"Arguments for and against" denotes a dialectical answer format demanded by directive words such as discuss, critically examine, evaluate and do you agree? in the descriptive papers of competitive civil-service examinations including the UPSC Civil Services Mains (General Studies Papers I–IV and the Essay paper), the FSOT, the Pakistan CSS essay and précis papers, and the Bangladesh BCS written examination. The structure obliges a candidate to marshal the strongest case in favour of a proposition (the thesis), counterpose the strongest case against it (the antithesis), and resolve the tension through a calibrated conclusion (the synthesis). It is rooted in the classical dialectic associated with Hegel and the long tradition of disputation; in modern exam practice it operationalises the marking rubric's reward for "balance," "multi-dimensionality" and "analytical depth" rather than one-sided assertion.
In execution, the format works through three movements. The candidate first states the proposition precisely and defines contested terms, since an unexamined premise yields a hollow debate. The body then arranges arguments thematically — political, economic, legal-constitutional, social, ethical, environmental and international dimensions — rather than as a random list, frequently using the GS Mains analytical lenses (the PESTLE or "cobweb" approach taught in answer-writing coaching). Each point should anchor to a named authority: a constitutional article (e.g. Article 368 on amendment, Article 21 on life and liberty), a statute, a landmark judgment (e.g. Kesavananda Bharati, 1973, on the basic structure; S.R. Bommai, 1994, on federalism), a committee report (Sarkaria, Punchhi, Second ARC), or a dated event. The concluding movement must take a defensible stand or advocate a reformed middle path — examiners penalise fence-sitting that merely restates both sides without resolution.

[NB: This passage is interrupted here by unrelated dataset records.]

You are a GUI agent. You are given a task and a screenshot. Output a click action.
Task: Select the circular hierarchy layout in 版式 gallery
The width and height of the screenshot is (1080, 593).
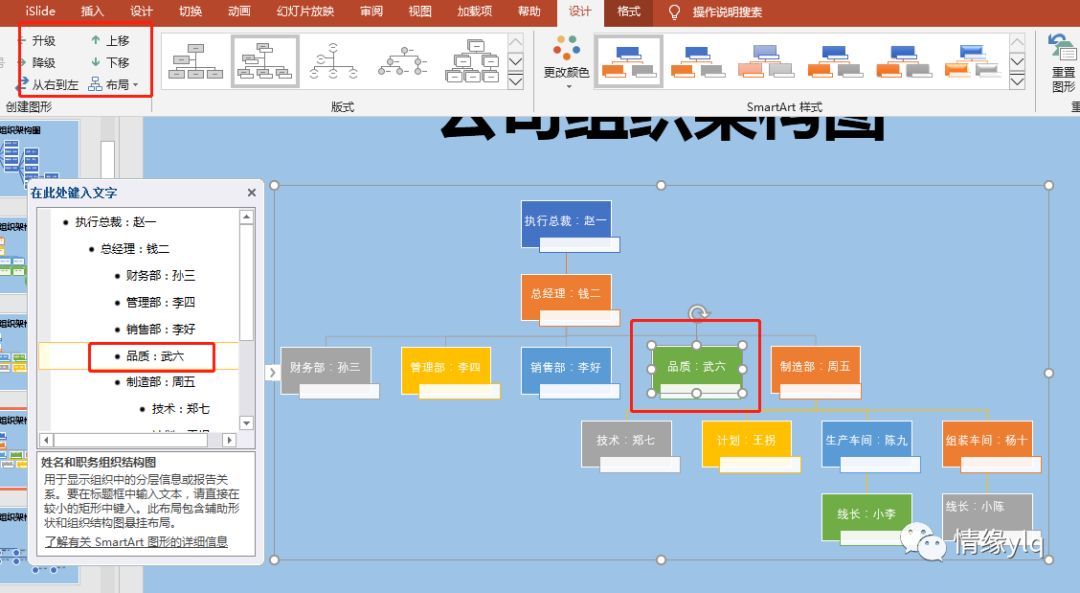333,60
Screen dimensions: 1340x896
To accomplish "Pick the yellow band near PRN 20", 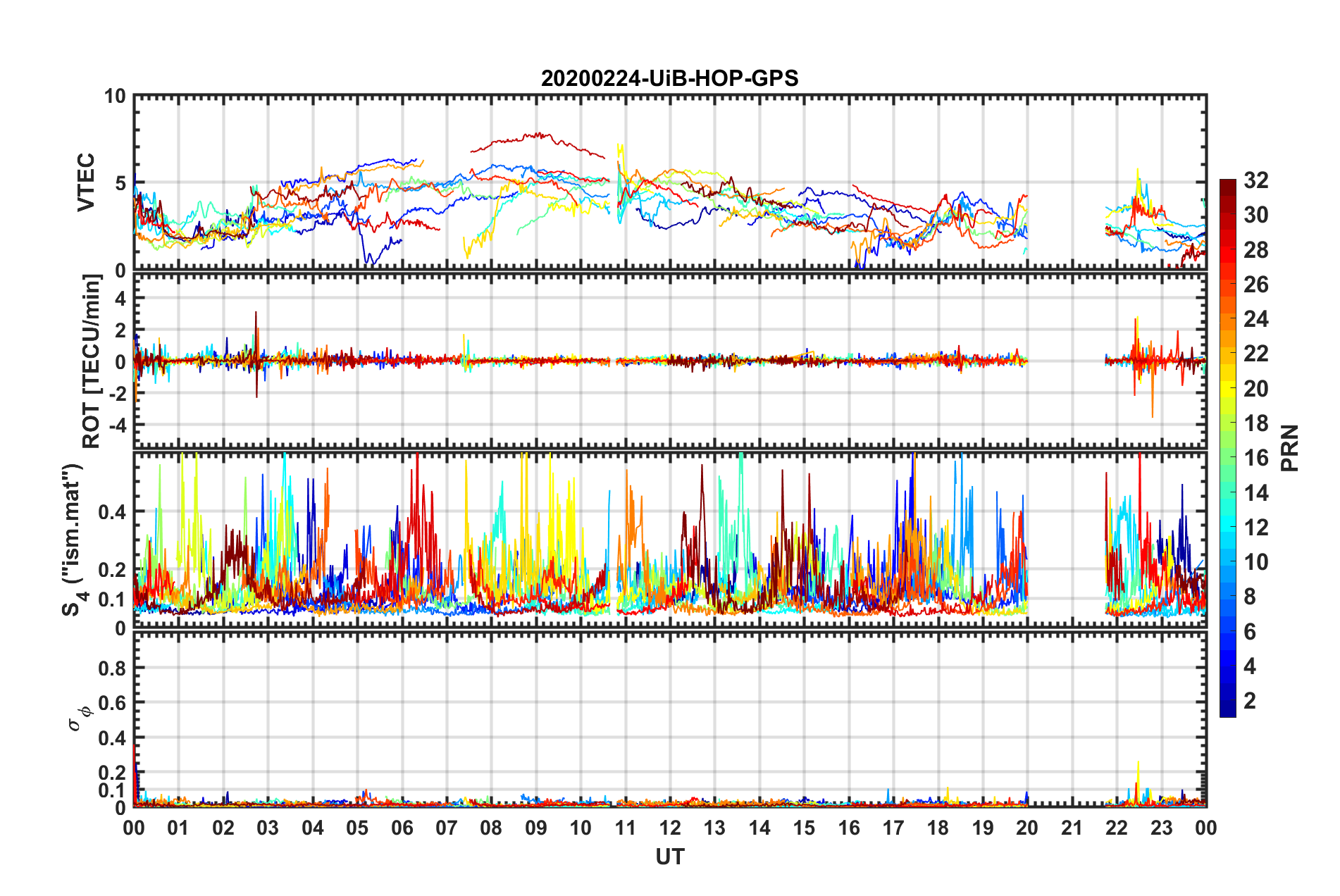I will [1227, 388].
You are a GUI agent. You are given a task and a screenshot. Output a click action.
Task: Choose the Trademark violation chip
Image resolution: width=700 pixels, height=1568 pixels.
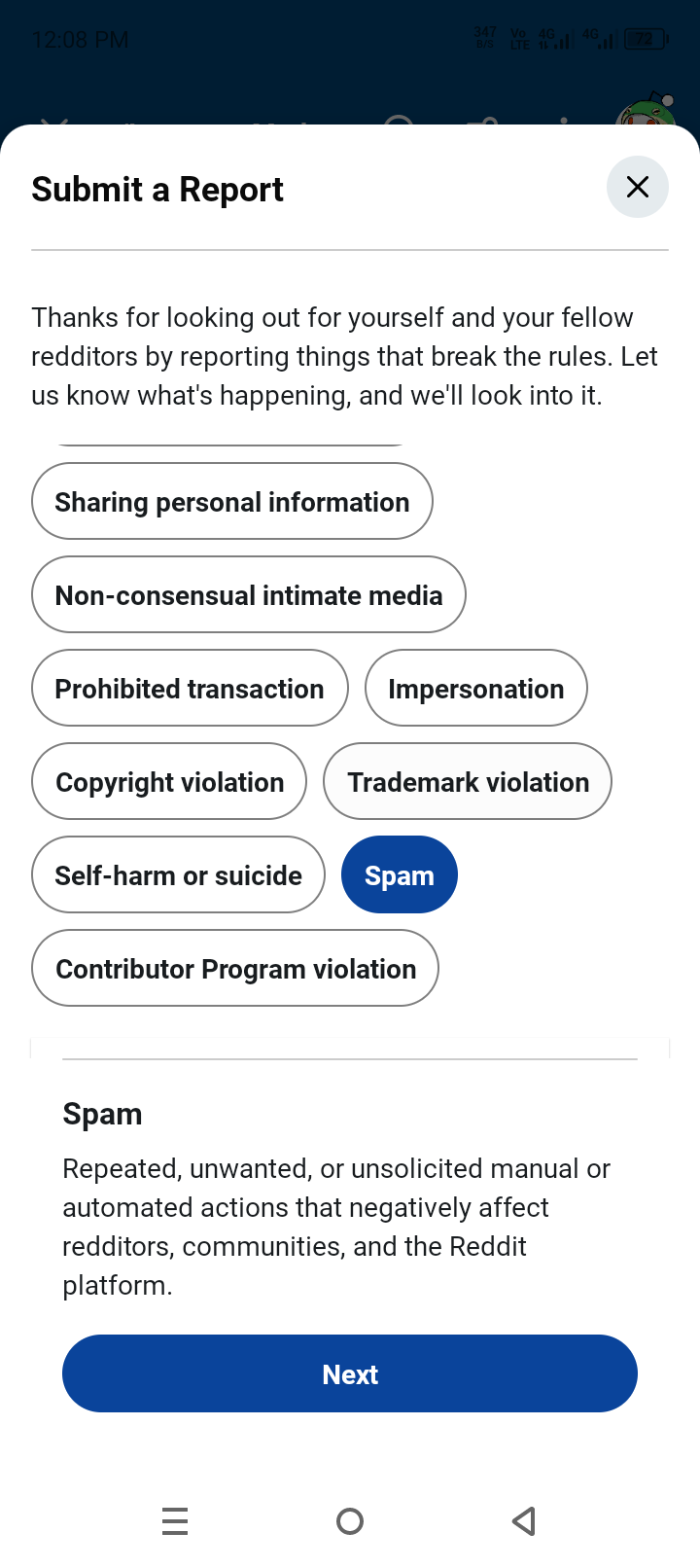click(x=468, y=782)

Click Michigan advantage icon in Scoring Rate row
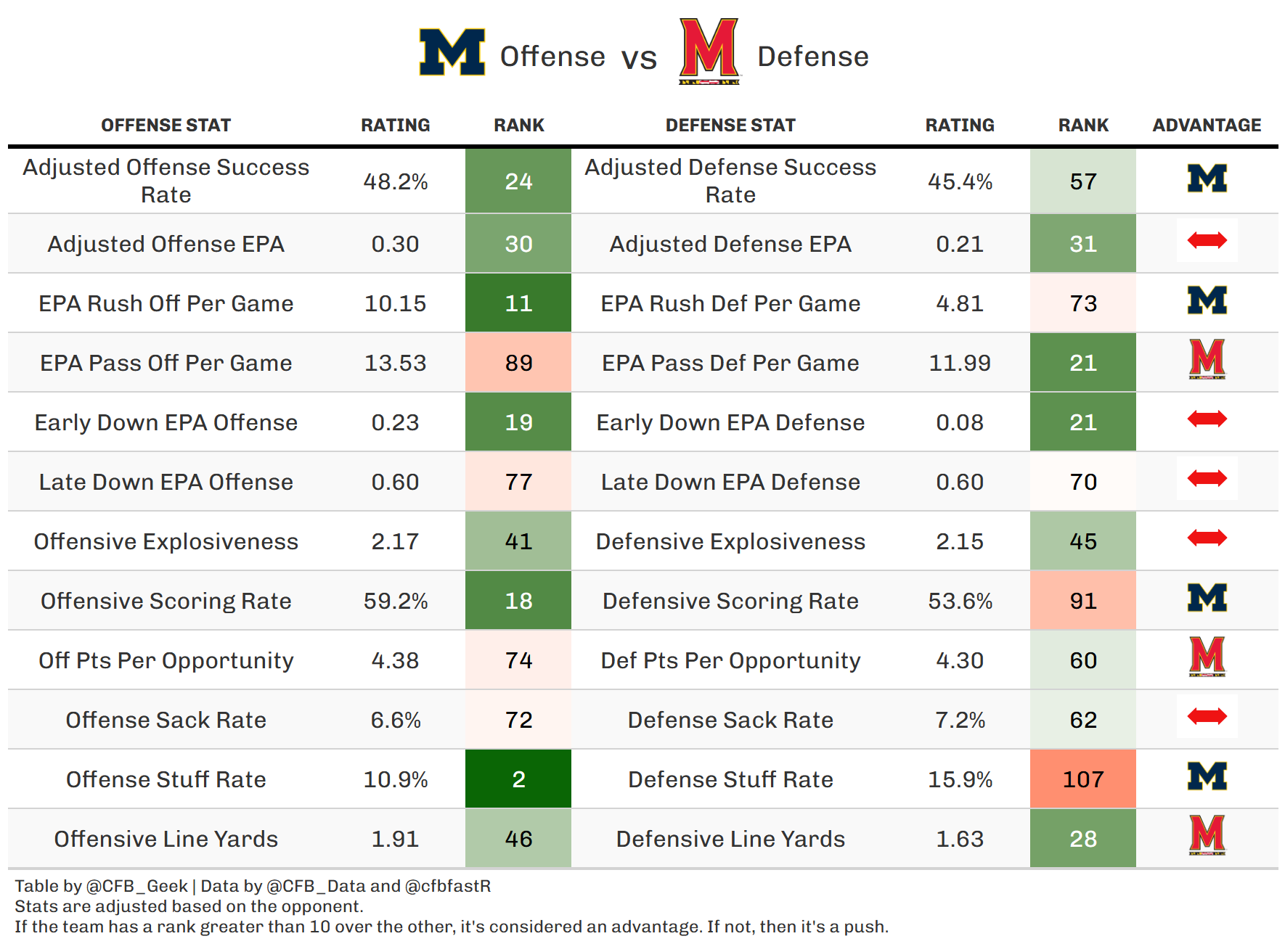click(1207, 598)
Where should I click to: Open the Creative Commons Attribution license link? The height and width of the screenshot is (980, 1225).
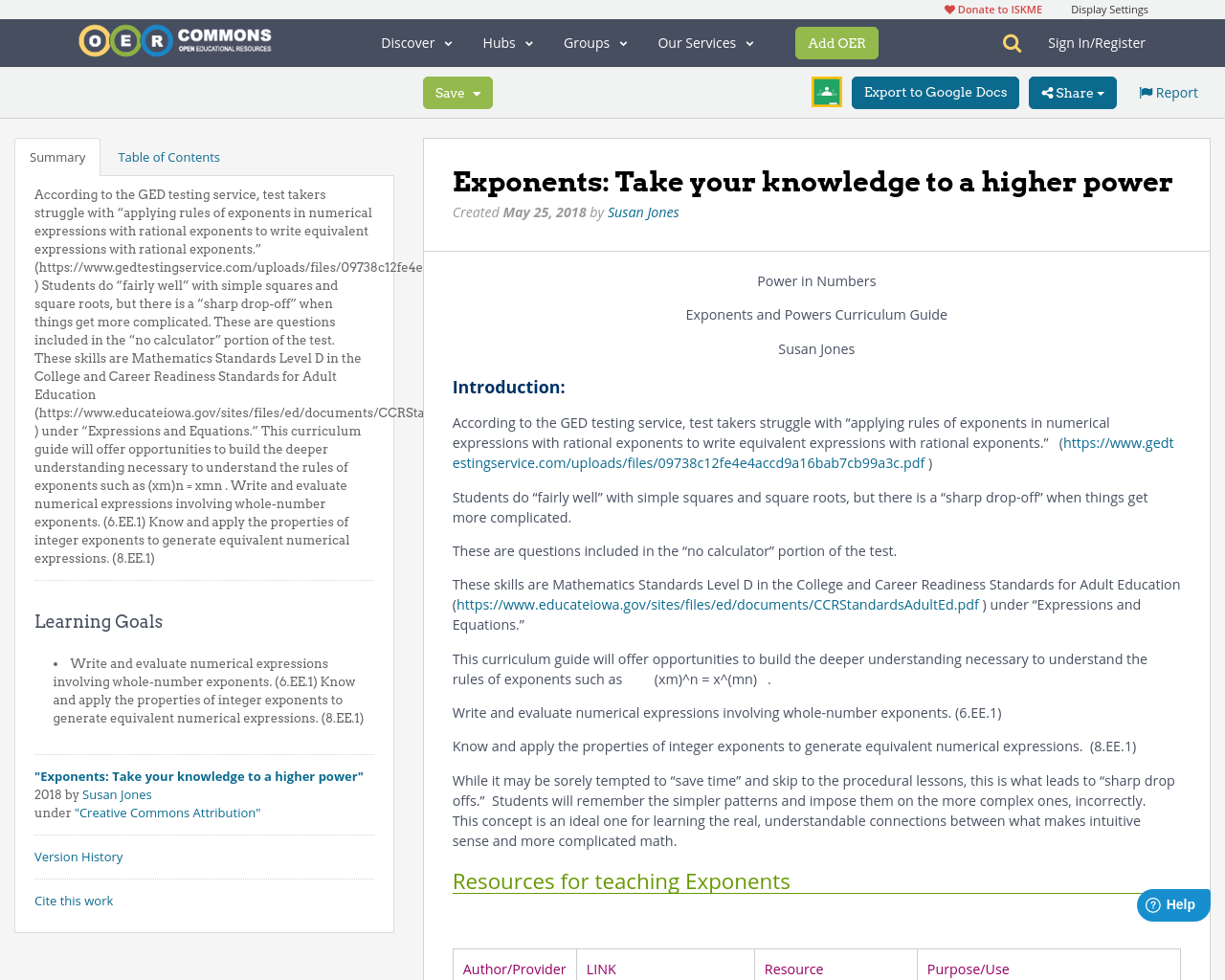click(x=167, y=811)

The format recurs across the syllabus. A GS-II question may ask candidates to weigh arguments for and against simultaneous elections (the One Nation, One Election debate, on which the Kovind Committee reported in 2024 and a constitution amendment bill was referred to a Joint Parliamentary Committee), or for and against the collegium versus the National Judicial Appointments Commission (struck down in Supreme Court Advocates-on-Record Association, 2015). GS-III invites arguments for and against capital subsidies, the Universal Basic Income (floated in the Economic Survey 2016-17), or genetically modified crops. Ethics (GS-IV) frames them as moral dilemmas requiring competing principles to be balanced. As of 2026 this directive-word style remains the dominant Mains question architecture.
For the exam, mastery of this format is decisive because the bulk of Mains marks reward demonstrated balance and judgement, not data recall. The typical question angle embeds a charged or one-sided statement and asks "critically examine" or "do you agree?" — a trap that punishes candidates who argue only the obvious side. High-scoring answers signpost transitions ("On the other hand", "Conversely"), allocate roughly equal weight to each side unless the evidence justifies asymmetry, and close with a forward-looking, solution-oriented synthesis. Interview boards (the Personality Test) extend the same expectation orally, probing whether a candidate can defend a position while conceding legitimate counter-arguments — the hallmark of administrative temperament.
Example
In the UPSC Civil Services Mains 2024, candidates faced a GS-II question requiring them to present arguments for and against holding simultaneous elections to the Lok Sabha and State Assemblies, following the Ram Nath Kovind Committee report submitted in March 2024.
Frequently asked questions
Directive words such as 'critically examine', 'discuss', 'evaluate', 'comment', 'do you agree?' and 'analyse' require balanced treatment. They demand both supporting and opposing arguments before a reasoned conclusion, unlike 'describe' or 'enumerate', which call for factual exposition only.